To Reproduce Steps to reproduce the behaviour:

  1. Cannot be reproduced at this time

Expected behaviour No exceptions to be thrown when connecting to service bus

Additional context We run a python app in an Azure App Service with multiple instances. It spins up multiple workers which subscribe to a service bus topic. Authentication uses Azure managed Identity which did not change over the period that the exceptions occurred.

The app is build to be resilient and retries on failure. We know this problem was not happening on every connection in every worker or there would have been a continual flow of exceptions every few milliseconds rather than one every minute or two.

Due to the retry mechanisms we built and the seemingly intermittent nature of the issue our app continued to function despite the 1000+ unexplained failures.

kashifkhan commented 1 year ago

Thank you for the details @sbfrancies-onyx . Typically that error message means that authentication is not happening properly either due to some changes in the identity or network. Are you seeing this problem in any other environments or just this one?

I would also encourage you to update servicebus to the latest version as it is now using the new python based amqp library that is more performant and stable.

sbfrancies-onyx commented 1 year ago

Thanks for your response @kashifkhan - we were only seeing this issue in one environment and it hasn't reoccurred since.

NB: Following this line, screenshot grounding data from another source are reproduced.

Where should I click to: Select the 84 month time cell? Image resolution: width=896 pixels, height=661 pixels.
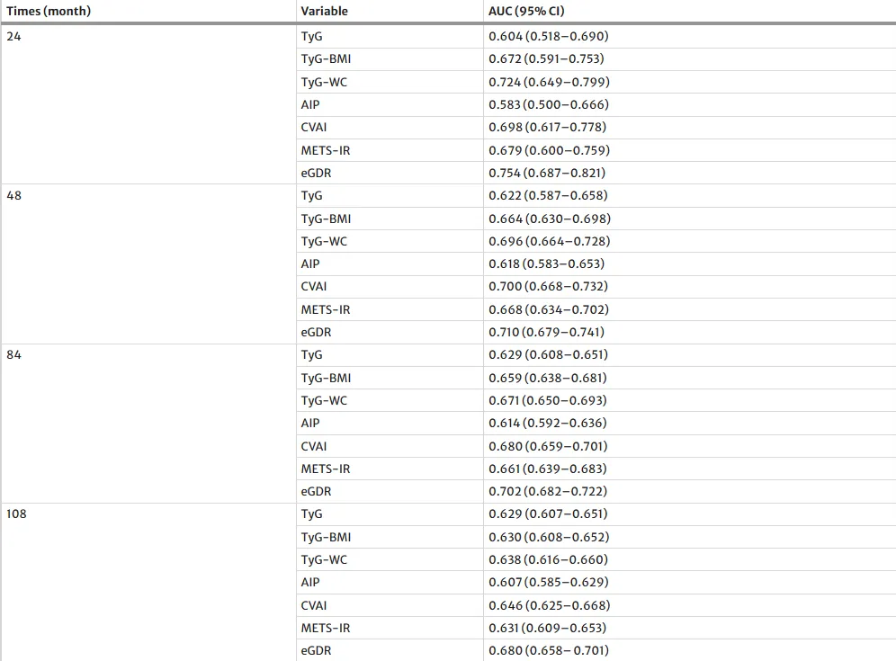click(x=13, y=354)
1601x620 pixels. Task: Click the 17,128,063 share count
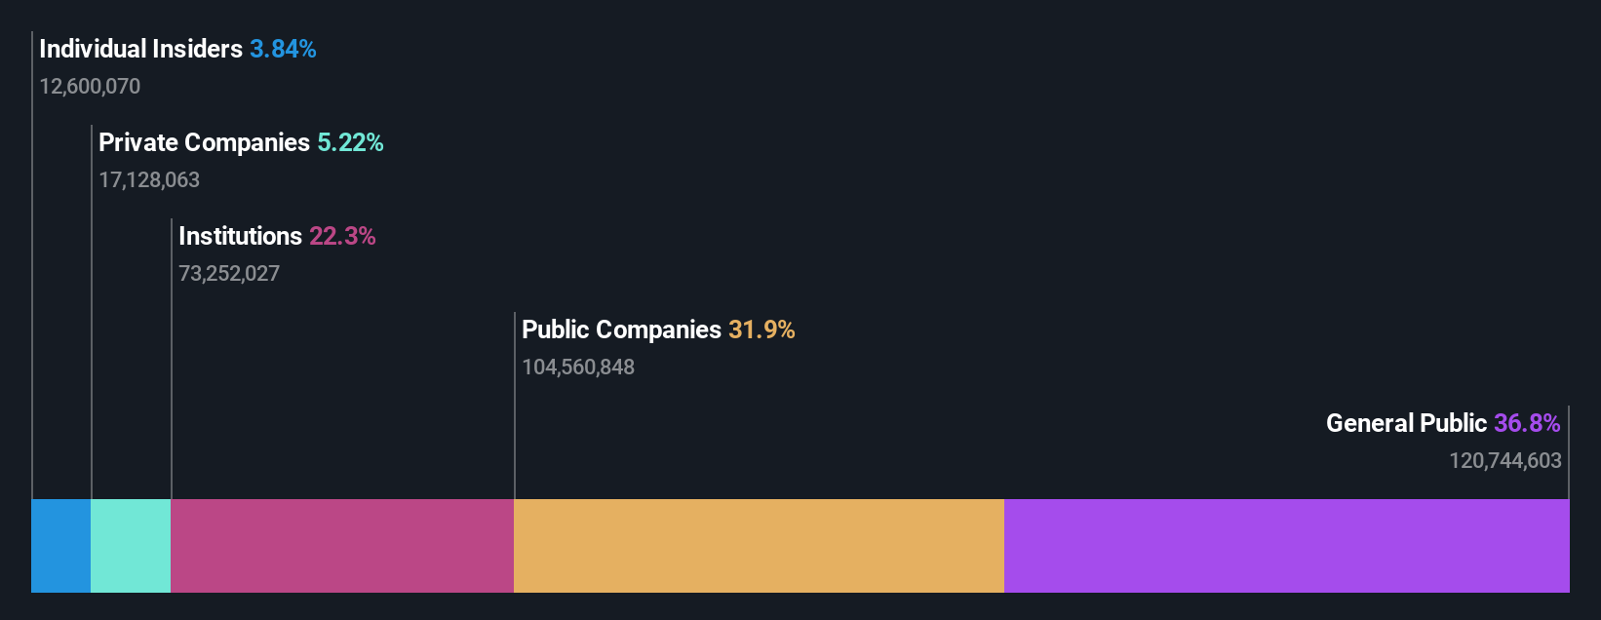[149, 179]
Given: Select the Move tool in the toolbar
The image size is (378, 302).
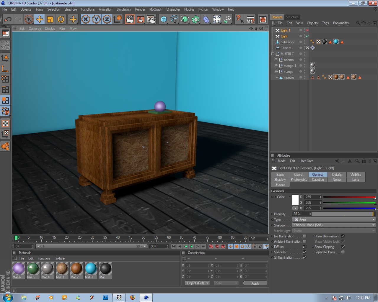Looking at the screenshot, I should (40, 19).
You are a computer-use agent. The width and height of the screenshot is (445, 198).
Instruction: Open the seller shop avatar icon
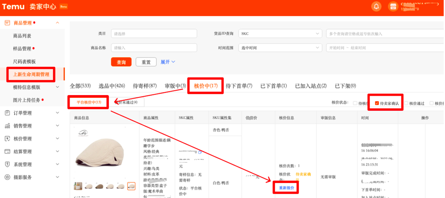pyautogui.click(x=393, y=7)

Upgrading sounds like a sensible idea even if we can't tell if it would have resolved this issue.

kashifkhan commented 1 year ago

@sbfrancies-onyx so is the error no longer happening in the environment ? Im wondering if there was some transient error that occured or somewhere in your environment things were being re-created or taken down. Given that this was happening only in one environment is a little encouraging because at least we can compare and see if there are any differences in settings etc.

As for upgrading we will be releasing a new version of the servicebus SDK next week, so it would be best to be on that version.

sbfrancies-onyx commented 1 year ago

@kashifkhan - the error started showing up at 2023-10-26 00:41:47 and stopped appearing at 2023-10-27 13:29:07 (UTC). We didn't make any changes before, during or after that time period, except to try restarting the app service (which made no difference). Thanks again for your assistance.

kashifkhan commented 1 year ago

@sbfrancies-onyx are there any debug logs that can be shared from that time frame ( if there is sensitive information I can share my email address), that might help in providing some more pointers around what went wrong? Simply going from that stack trace makes things a bit harder to pin down :)

sbfrancies-onyx commented 1 year ago

Hi @kashifkhan - sorry I don't think we have anything else from that time period. Apologies that I can't be more helpful.

kashifkhan commented 1 year ago

@sbfrancies-onyx no worries about that :) If the problem does happen again, please feel free to open an issue and share the logs etc. and we can dig deeper into it. Im hoping it was just a transient issue and that upgrading next week will further reduce the chances of it appearing

github-actions[bot] commented 1 year ago

Hi @sbfrancies-onyx. Thank you for opening this issue and giving us the opportunity to assist. We believe that this has been addressed. If you feel that further discussion is needed, please add a comment with the text "/unresolve" to remove the "issue-addressed" label and continue the conversation.

github-actions[bot] commented 1 year ago

Hi @sbfrancies-onyx, since you haven’t asked that we /unresolve the issue, we’ll close this out. If you believe further discussion is needed, please add a comment /unresolve to reopen the issue.

jdudleyie commented 1 year ago

@kashifkhan just wondering if that release is delayed? Thanks.

kashifkhan commented 1 year ago

@jdudleyie we have released a new version of the library On Nov 13 on pypi.